MATERIAL SHOWN:
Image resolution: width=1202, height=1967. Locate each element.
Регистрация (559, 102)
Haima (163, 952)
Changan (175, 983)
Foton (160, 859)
---
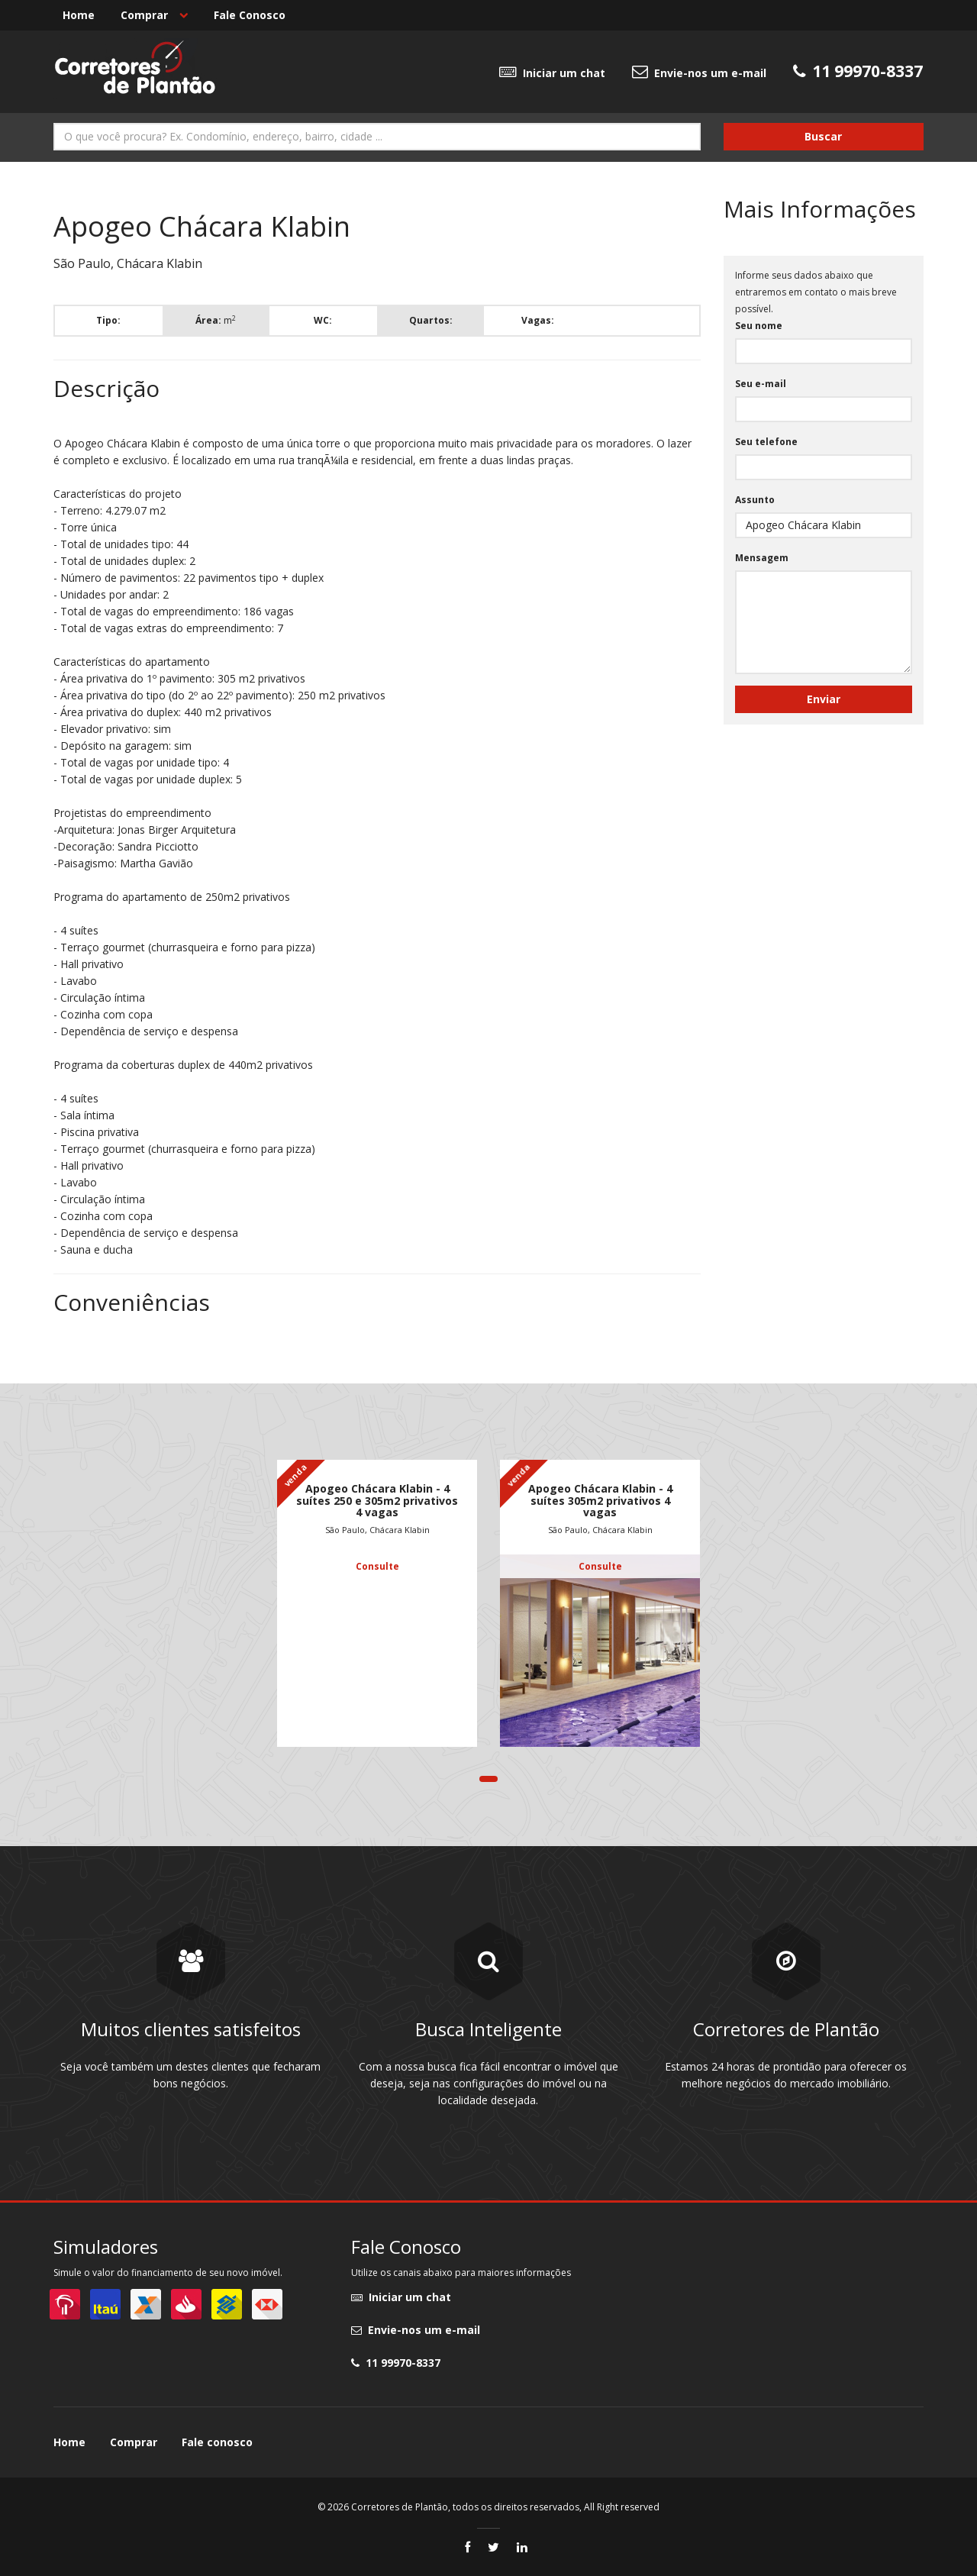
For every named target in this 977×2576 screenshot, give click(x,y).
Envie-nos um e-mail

EXERCISE:
Turn the listing, everything from the line containing "Image resolution: width=1202, height=1967." down to the line containing "Changan (175, 983)", into a two-column CSV headed input and output. Give one row per entry, holding its text and its answer, each in a single quoted field with line breaks replaced by spaces.

SOLVED PROBLEM:
input,output
"Image resolution: width=1202, height=1967. Locate each element. Регистрация","(559, 102)"
"Haima","(163, 952)"
"Changan","(175, 983)"